Determinism and Creativity in Prediction. To understand how prediction is to be orientated and manifested, rationality and the scientific method are essential because rationality and the scientific method provide the most effective and efficient ways of bringing about the realization of what we want to happen or what "must" happen. Hence the importance of method in obtaining a prediction and controlling it.

Methods have both deterministic components and creative components that are selected and embedded into techniques proper; these will be considered below. For the time being, it is sufficient simply to mention some features of these components. Deterministic components ground the formation of the end-point (prediction) in relations among the social, economic, environmental, and value structures defined in a model. Creative components include those that highlight the identification and pursuit of new and "invented" ways of controlling or accelerating the achievement of a prediction. Around such components, objective or subjective methodological techniques are developed that highlight the workings of a model and its simulation or formation of decisions.


METHODS OF PREDICTION

The Scientific Problem of Prediction. Not only is the scientific nature of social sciences considered suspect by people outside the social sciences, but certain social scientists themselves consider the social disciplines nonscientific because the most they can do is provide a way of "reading" a social reality composed of individuals, groups, mutual relations, and formal organizations. For such people, the social sciences are not sciences but opinions. The reason is that—apart from some concepts providing interpretative keys for human, social and organizational action, mutual relations, and the products of those relations—interpretative theories stand the test of falsifiability only for a short time, often only until an event outside the phenomenon under investigation undermines the equilibrium and internal stability achieved by the phenomenon and explained by the theory. In the short term, the interpretative weakness of the theory even throws doubt on the ability of social science to explain the phenomenon. And this weakness of explanation obviously affects the strength of the prediction and consequently what has to be done to change it, that is, what is to be done to carry the present into the future.

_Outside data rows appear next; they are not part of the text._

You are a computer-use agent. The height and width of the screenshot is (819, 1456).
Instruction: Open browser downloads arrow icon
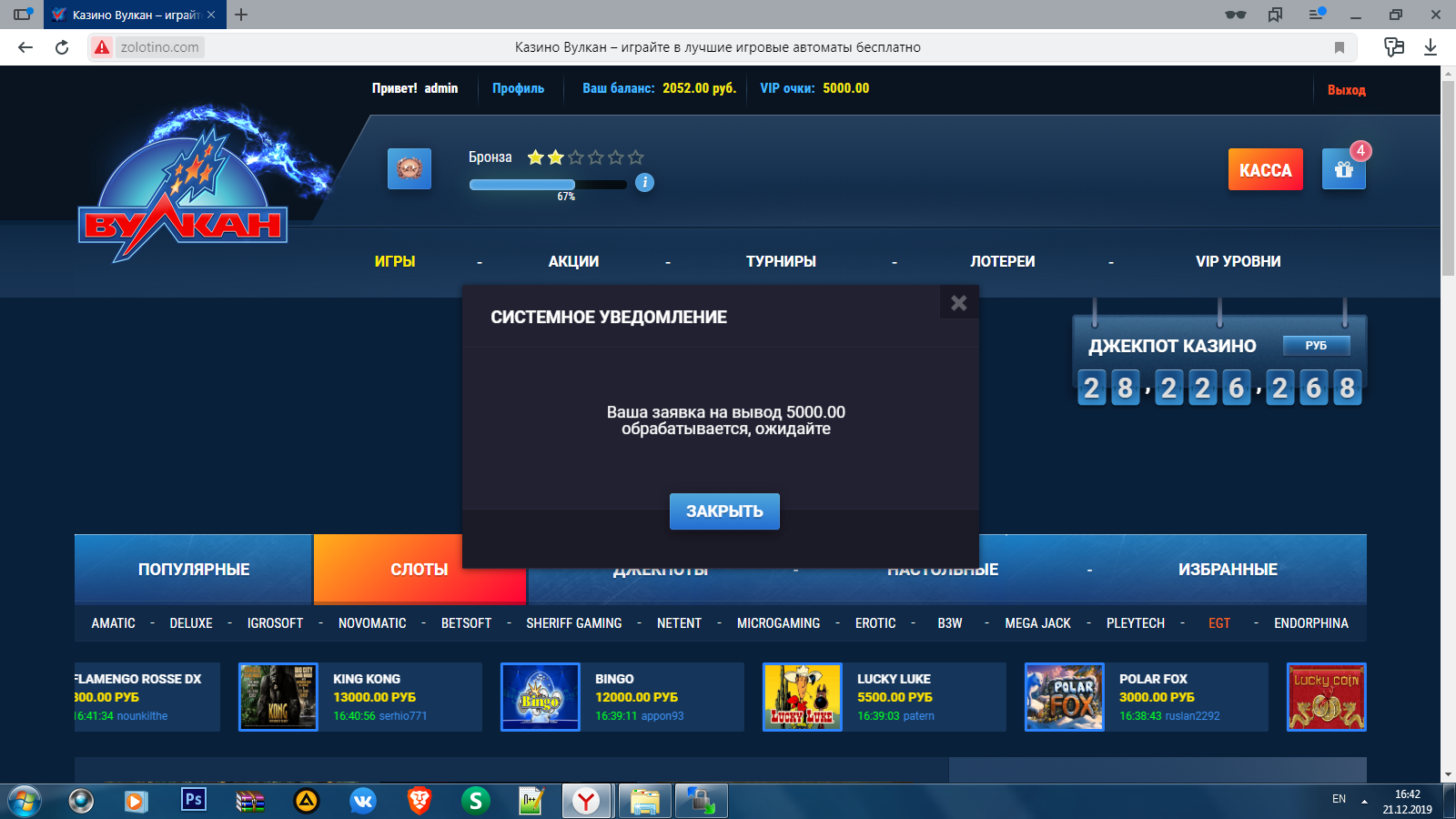[x=1431, y=47]
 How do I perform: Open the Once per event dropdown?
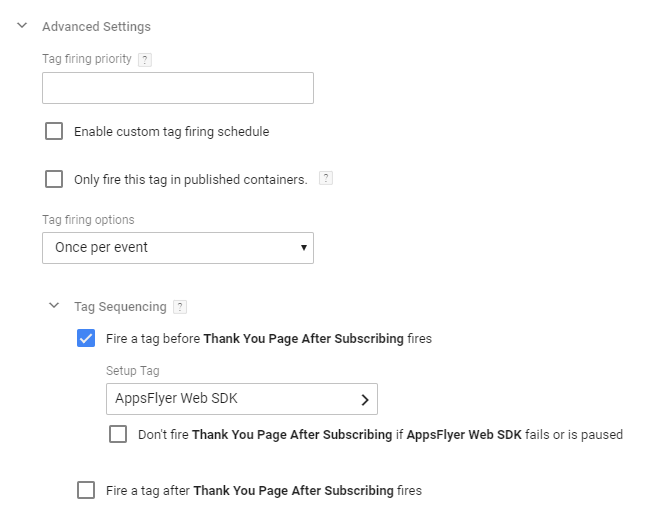[170, 247]
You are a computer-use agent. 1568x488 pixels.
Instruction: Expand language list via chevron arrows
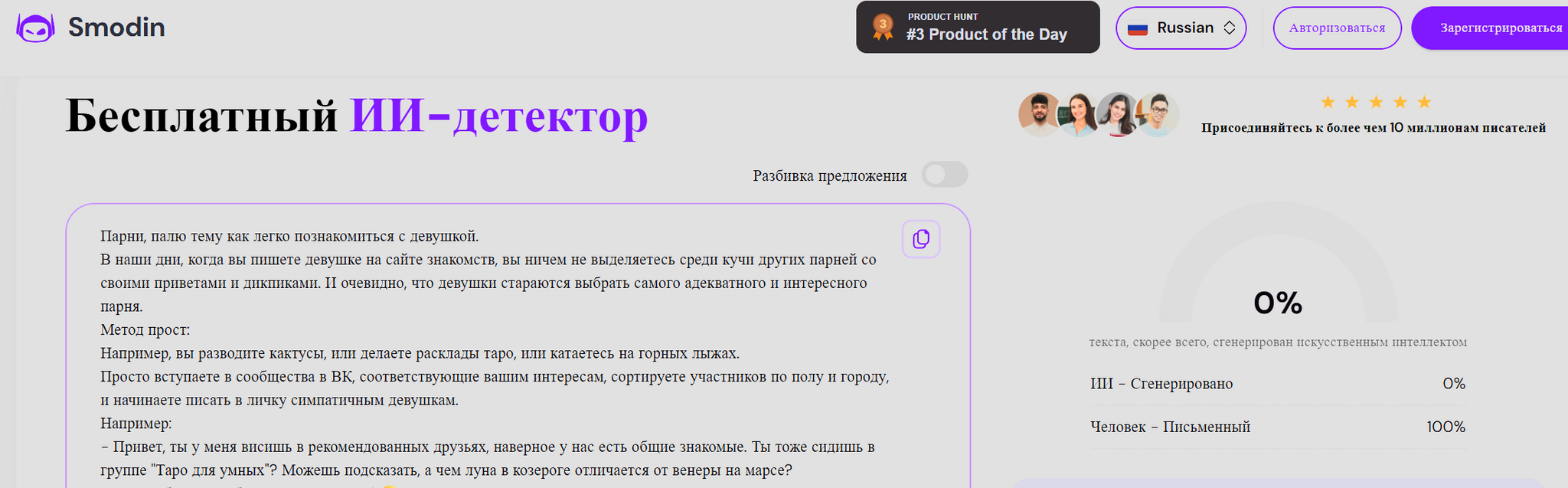[x=1230, y=28]
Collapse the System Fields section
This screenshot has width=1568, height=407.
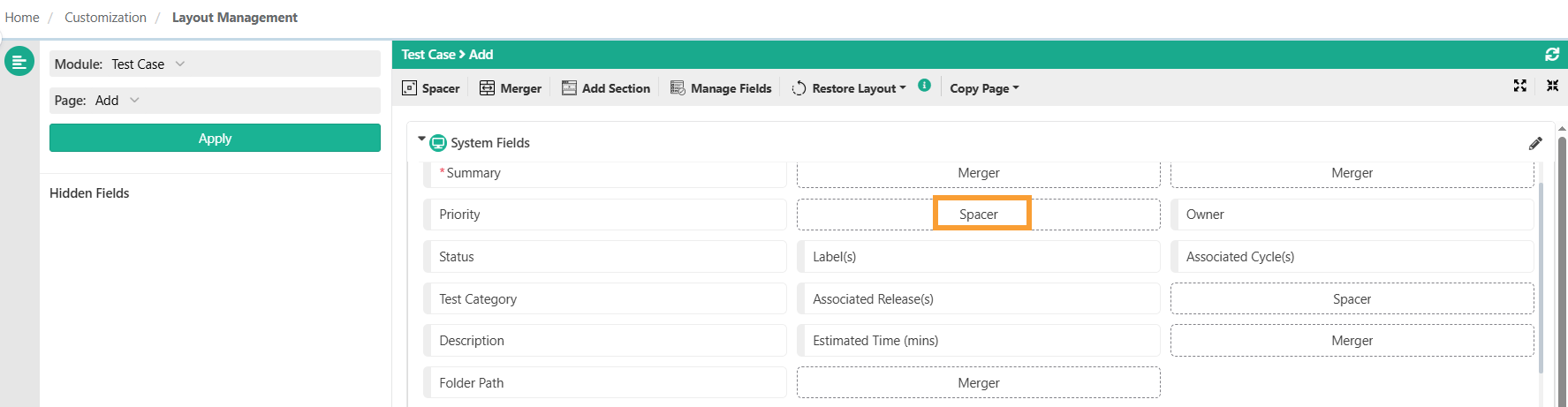click(421, 140)
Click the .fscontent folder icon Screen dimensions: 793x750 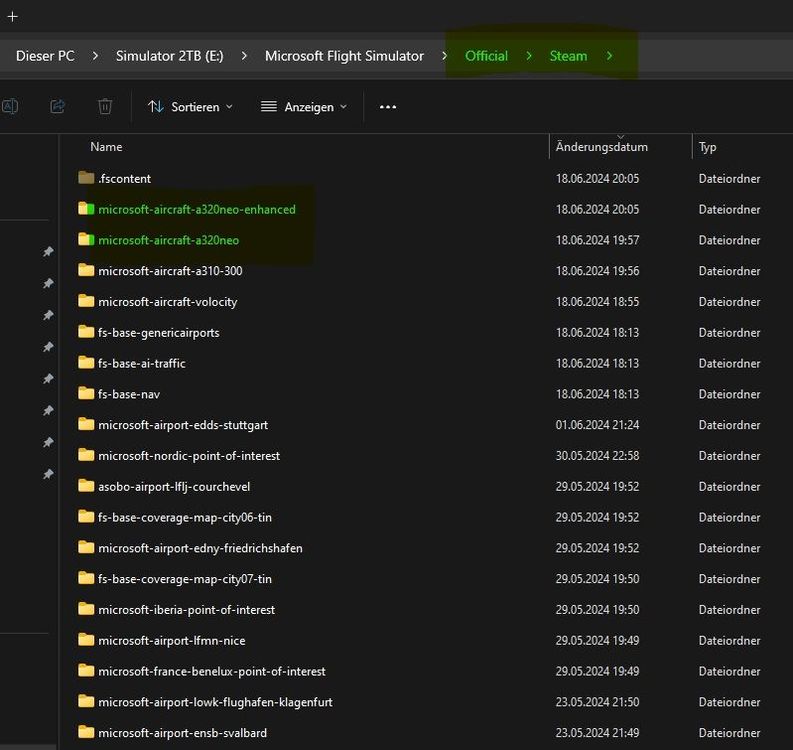[x=86, y=178]
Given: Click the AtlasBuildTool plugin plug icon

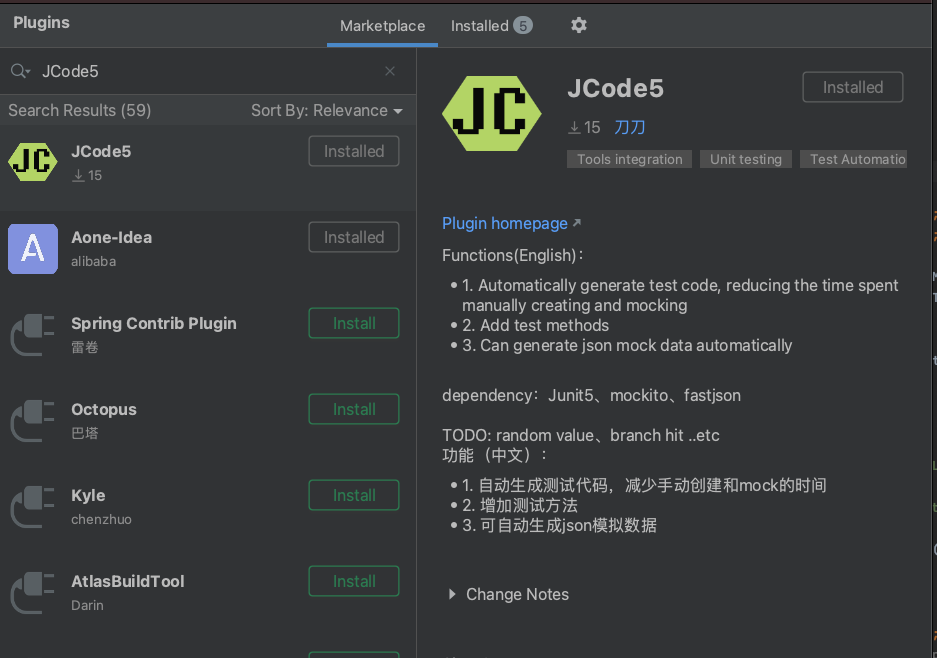Looking at the screenshot, I should click(33, 592).
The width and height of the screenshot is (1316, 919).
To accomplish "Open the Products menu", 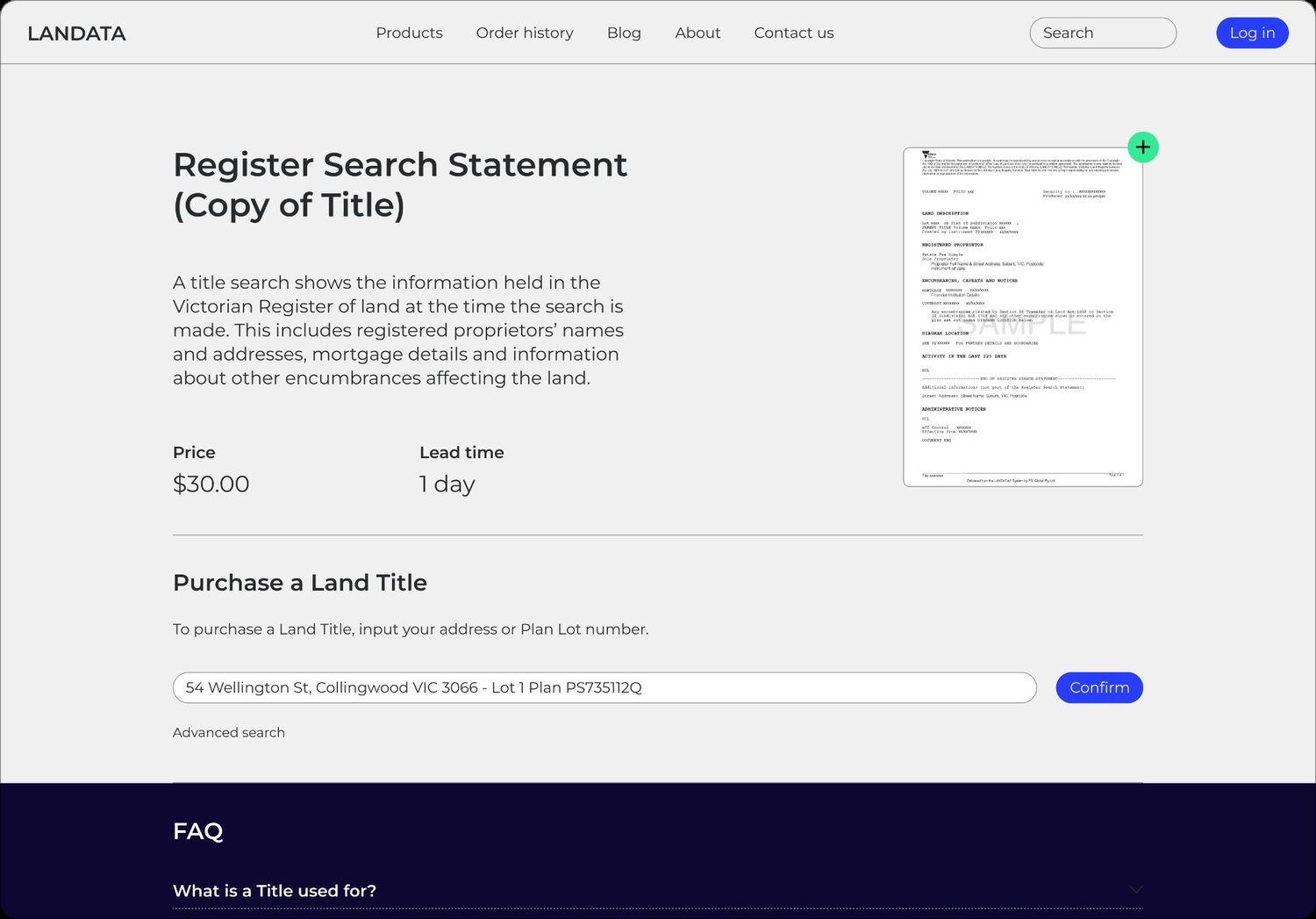I will pyautogui.click(x=409, y=32).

Yet particular attention has been focused on four of the activities or purposes of which science is composed: (1) description as a pre-scientific stage and (2) explanation, (3) prediction, and (4) control as scientific activities proper. In point of fact, causal explanation is the central activity of the scientific process, since prediction is deduced from explanation and control is a "political" manipulation (and as such outside the phenomenon explained) of the variables of the explanatory model, undertaken deductively to achieve a modification of the prediction.

It may therefore be said that induction is at the root of description and explanation and deduction is at the root of prediction and control. But it is for precisely this reason that the first two activities are "more scientific," in that they are caught up in the bond between theory and theory-testing empirical research, whereas prediction and control are more rooted in utilization and change, in the final analysis in technical application. It is probably in this logic that we should see the contradiction between prediction as a science, whereby methods and techniques are elaborated as a deductive extension of methods for description and explanation or the perfection of methods, and prediction as techniques to help elites who have to make decisions to modify predictions and the explanatory picture deriving from them.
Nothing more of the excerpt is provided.